The grid is eventually going to have to deal with millions of small generators
one way or another.

PEVs actually complicate the grid in worse ways than this article discusses.
For instance, grid operators seem to believe that people will plug their cars
in at friends houses, and that people will want a true accounting of their own
power usage and not just that of a house.

------
wglb
While I partially agree with the conclusion, some of the explanation doesn't
really cut it:

 _The “vehicle to grid” concept would mean that grid operators would need to
know the status and availability of thousands or millions of tiny generators._

Obviously there is a requirement that any household participating in this has
some method of communication to the local utility point about the availability
of power from here.

 _They’d need to know where they are located and whether the local
transmission lines had the capacity to transmit electricity to the areas where
it is needed._

Unless you are micro-routing, the utility is likely aggregating power from one
"zone" to and external need. If there was capacity to charge the car, there is
by definition the capacity to use the power from the car.

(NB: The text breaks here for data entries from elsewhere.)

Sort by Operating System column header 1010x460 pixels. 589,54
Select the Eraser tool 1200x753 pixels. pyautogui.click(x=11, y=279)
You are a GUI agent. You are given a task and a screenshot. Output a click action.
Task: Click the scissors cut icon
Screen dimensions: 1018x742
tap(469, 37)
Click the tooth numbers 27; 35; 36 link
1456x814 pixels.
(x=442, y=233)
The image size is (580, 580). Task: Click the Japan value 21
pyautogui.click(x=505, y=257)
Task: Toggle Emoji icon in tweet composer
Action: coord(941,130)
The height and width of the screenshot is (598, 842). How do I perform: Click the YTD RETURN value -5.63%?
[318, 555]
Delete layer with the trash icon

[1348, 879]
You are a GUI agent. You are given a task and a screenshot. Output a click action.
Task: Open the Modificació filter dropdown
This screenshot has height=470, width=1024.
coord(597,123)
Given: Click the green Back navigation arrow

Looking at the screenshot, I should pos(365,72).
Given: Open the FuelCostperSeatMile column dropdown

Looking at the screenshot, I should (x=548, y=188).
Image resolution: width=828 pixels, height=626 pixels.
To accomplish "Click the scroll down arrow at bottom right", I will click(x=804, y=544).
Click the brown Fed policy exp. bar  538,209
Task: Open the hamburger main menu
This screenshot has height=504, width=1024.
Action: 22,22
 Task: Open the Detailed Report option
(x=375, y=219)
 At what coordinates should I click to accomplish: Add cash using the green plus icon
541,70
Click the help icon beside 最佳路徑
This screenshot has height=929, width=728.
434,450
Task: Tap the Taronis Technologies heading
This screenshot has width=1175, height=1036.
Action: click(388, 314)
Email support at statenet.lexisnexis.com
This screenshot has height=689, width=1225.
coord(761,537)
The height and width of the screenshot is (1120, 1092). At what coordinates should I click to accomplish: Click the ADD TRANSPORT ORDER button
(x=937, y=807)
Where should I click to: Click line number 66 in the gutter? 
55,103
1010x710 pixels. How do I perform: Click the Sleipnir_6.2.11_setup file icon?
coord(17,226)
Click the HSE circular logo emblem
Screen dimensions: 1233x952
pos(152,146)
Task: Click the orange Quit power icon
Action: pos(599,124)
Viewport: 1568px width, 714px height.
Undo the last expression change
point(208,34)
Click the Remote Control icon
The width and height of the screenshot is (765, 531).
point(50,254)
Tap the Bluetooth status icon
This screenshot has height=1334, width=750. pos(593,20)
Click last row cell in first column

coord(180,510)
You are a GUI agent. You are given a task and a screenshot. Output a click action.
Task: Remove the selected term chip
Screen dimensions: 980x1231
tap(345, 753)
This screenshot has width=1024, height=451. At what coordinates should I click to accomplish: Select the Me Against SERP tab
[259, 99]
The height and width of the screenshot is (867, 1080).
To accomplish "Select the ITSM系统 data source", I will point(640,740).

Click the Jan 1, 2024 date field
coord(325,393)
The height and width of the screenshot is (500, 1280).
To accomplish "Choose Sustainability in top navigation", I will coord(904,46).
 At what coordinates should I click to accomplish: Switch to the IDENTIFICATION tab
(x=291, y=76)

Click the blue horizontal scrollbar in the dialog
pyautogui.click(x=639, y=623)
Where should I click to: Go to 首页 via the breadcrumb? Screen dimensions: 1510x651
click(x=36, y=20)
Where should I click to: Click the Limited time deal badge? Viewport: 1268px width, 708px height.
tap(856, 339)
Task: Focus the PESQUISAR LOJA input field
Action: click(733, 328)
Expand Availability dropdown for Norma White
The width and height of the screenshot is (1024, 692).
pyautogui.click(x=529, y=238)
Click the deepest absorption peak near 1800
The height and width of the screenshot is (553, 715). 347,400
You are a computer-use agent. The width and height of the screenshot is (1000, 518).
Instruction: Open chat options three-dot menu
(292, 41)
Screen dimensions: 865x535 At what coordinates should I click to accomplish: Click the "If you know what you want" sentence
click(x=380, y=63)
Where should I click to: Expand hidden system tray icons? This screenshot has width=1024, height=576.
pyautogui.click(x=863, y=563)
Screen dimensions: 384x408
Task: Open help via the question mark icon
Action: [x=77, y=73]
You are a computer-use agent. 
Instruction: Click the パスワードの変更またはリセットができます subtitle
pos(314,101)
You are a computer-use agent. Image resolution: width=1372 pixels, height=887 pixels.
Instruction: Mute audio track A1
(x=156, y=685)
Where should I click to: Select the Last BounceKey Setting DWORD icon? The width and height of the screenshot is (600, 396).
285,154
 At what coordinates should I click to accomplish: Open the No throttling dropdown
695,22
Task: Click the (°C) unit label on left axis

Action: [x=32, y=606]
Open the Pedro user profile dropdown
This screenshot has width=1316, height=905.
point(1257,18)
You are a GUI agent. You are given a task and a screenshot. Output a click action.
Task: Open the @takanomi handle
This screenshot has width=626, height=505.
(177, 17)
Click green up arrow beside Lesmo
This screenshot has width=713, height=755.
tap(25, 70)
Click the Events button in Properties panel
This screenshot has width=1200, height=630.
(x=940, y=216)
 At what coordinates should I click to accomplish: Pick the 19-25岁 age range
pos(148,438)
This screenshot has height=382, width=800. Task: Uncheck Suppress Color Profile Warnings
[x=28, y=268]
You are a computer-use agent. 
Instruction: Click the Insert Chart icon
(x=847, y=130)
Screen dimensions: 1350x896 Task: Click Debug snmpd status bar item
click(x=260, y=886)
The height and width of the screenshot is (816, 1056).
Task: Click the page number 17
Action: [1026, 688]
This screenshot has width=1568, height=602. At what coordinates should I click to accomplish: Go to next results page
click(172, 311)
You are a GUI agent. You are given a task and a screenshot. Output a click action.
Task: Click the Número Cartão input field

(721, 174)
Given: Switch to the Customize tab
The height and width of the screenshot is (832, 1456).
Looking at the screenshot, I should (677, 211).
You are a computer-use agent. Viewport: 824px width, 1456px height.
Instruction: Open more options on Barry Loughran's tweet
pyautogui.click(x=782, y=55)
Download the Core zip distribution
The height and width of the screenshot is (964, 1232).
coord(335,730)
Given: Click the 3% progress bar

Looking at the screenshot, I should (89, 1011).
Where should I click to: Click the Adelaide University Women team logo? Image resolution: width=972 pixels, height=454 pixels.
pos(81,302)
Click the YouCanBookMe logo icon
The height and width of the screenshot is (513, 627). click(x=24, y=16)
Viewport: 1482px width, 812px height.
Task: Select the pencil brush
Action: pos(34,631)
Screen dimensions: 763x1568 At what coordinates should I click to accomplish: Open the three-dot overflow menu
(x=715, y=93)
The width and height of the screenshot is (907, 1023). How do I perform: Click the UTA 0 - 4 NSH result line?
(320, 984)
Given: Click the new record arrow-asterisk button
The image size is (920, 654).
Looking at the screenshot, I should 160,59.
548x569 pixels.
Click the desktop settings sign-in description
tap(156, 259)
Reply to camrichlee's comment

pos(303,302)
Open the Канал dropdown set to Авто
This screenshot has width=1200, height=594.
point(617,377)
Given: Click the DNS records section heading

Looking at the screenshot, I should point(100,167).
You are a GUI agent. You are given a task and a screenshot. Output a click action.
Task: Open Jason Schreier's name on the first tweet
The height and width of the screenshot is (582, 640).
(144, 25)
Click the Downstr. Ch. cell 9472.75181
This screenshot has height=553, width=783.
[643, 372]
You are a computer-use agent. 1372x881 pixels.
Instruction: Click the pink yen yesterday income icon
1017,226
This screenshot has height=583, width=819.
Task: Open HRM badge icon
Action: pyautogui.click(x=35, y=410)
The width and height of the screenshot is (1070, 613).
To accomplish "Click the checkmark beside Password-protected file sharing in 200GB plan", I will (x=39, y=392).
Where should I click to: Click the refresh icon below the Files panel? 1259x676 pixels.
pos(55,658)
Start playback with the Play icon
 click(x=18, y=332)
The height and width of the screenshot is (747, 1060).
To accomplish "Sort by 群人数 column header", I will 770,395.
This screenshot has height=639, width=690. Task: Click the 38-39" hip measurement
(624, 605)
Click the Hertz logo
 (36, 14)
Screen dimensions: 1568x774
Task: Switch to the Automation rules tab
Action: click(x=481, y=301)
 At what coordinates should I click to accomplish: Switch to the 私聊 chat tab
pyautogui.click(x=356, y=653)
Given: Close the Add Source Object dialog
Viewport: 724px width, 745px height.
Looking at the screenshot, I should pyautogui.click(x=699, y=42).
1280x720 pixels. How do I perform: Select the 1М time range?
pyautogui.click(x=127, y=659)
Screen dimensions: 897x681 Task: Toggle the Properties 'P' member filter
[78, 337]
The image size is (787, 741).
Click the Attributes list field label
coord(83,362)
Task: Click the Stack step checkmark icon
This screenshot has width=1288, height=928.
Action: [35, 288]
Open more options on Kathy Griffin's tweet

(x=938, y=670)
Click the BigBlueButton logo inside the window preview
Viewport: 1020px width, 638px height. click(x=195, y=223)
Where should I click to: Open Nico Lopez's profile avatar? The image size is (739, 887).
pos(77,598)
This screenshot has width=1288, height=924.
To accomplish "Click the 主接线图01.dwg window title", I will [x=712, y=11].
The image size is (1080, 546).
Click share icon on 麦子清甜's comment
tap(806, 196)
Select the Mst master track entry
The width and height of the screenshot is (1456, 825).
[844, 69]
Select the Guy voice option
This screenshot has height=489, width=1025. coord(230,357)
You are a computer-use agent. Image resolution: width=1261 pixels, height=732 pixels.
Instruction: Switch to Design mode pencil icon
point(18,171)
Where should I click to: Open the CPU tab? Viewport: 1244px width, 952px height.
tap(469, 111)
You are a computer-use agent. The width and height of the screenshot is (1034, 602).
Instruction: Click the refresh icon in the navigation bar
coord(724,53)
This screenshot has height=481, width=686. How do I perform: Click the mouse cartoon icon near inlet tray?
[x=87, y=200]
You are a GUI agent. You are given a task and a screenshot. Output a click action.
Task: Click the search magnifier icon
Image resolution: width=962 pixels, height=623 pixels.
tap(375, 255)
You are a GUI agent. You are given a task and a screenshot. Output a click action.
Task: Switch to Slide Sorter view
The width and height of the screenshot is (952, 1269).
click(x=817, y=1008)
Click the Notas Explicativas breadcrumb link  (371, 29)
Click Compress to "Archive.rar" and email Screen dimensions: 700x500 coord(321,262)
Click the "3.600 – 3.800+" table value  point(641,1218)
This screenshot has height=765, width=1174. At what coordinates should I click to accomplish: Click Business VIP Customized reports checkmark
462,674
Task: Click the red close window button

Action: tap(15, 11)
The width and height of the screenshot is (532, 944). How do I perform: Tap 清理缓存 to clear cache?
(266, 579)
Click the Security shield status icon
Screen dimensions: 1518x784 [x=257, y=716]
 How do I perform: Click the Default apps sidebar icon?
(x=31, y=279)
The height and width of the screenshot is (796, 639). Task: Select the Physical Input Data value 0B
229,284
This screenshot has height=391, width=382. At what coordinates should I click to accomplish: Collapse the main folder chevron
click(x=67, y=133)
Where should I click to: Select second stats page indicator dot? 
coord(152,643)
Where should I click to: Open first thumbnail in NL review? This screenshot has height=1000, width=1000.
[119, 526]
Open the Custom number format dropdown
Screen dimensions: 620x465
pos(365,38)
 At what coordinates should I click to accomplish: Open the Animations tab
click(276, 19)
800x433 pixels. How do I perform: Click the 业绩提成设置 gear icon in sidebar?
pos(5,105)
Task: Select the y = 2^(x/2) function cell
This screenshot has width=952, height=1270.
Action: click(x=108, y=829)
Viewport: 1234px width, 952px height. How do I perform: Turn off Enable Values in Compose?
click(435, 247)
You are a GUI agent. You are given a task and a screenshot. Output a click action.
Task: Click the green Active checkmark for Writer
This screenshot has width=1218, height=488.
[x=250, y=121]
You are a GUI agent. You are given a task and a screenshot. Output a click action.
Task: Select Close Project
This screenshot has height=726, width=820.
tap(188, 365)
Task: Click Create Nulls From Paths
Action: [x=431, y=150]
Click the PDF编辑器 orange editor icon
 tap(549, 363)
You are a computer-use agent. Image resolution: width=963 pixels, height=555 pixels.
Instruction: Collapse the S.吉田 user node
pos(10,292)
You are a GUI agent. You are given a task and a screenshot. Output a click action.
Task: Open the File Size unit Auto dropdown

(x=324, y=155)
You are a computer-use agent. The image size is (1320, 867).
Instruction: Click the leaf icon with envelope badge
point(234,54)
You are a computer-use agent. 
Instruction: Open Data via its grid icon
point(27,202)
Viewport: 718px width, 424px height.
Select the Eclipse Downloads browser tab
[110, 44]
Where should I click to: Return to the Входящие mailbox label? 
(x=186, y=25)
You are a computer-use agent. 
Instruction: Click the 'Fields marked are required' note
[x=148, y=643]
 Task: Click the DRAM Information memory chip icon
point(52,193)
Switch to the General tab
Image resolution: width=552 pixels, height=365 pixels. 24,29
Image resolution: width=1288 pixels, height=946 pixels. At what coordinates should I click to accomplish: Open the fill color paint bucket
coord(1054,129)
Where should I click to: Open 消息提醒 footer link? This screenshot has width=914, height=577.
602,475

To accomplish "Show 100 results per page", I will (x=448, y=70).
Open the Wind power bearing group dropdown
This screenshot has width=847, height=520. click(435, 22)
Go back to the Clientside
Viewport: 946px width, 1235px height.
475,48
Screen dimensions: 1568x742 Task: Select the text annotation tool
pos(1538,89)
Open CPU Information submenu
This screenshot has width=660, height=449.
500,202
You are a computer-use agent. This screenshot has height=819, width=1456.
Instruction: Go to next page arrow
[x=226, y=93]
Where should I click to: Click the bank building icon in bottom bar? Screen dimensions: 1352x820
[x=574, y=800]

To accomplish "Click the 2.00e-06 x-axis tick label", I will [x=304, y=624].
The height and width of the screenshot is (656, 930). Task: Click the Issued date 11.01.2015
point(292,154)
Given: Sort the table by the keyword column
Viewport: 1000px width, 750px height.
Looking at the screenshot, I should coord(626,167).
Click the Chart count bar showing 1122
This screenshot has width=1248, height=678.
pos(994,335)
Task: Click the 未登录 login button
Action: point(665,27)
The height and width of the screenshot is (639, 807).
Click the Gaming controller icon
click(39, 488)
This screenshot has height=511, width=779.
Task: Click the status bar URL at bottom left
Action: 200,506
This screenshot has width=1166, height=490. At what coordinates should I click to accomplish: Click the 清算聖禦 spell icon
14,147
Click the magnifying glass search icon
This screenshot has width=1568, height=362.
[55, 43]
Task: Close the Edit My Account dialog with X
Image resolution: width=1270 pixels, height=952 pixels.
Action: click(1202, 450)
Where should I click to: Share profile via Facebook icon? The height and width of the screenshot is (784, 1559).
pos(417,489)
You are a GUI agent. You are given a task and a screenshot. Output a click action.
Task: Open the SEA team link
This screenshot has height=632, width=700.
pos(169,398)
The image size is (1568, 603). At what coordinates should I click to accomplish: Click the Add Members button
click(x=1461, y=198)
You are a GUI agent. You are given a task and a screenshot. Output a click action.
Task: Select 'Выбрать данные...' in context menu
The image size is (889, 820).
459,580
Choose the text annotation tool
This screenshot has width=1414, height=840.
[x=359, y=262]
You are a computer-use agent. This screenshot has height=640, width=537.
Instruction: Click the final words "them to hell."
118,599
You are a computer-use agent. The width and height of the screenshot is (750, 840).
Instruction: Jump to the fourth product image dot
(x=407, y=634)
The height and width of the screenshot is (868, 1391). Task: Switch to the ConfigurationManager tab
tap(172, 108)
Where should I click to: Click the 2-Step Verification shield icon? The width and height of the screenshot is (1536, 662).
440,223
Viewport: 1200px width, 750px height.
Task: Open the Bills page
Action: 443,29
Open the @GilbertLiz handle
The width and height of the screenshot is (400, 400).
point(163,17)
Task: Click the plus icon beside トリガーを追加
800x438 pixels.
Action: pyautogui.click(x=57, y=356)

 _They would need to be able to communicate to each of these vehicles and
throttle them up and down, calculating, in real time, which ones were suitable
for use._

Well, the calculation would be done at the car--nobody else knows how much
power is left. So that computation is local to the car, and yes, it is done in
real time.

 _Power would be flowing every which way. Residential areas would be
generating some of their own power while transmitting some extra to commercial
areas, which would be simultaneously getting some of their power from
centralized power plants._

Every which way. From the point of view of the residence, power is either
going in or out to the line in the alley. Which is connected to the neighbor
as well. The grid is not any more complex that it is today--there is the same
connectivity.

 _Some residential areas would be drawing power and then five minutes later,
they would have surplus power. Industrial customers would be drawing power
from numerous sources at once._

Industrial customers draw power from the line (ok, some have TWO lines) that
go into their building. They don't know, don't care, can't tell that it is
from lots of places.

The complexity of frequency and phase matching to the grid would need to be
taken care of at the residential end, not centrally.

The best point made here is that of an overnight load that leaves customer's
batteries drained when they come out in the morning. I suspect that the plan
was to have the vehicles plugged in by the time the evening meal/entertainment
cycle pulls from the grid, and once all go to sleep to be able to charge them
from the now less-loaded utility.

This is an interesting enough problem that a more disciplined article would be
appreciated. There isn't really enough here to form a nuanced opinion, and I
don't agree that it is in-depth as TFA claims.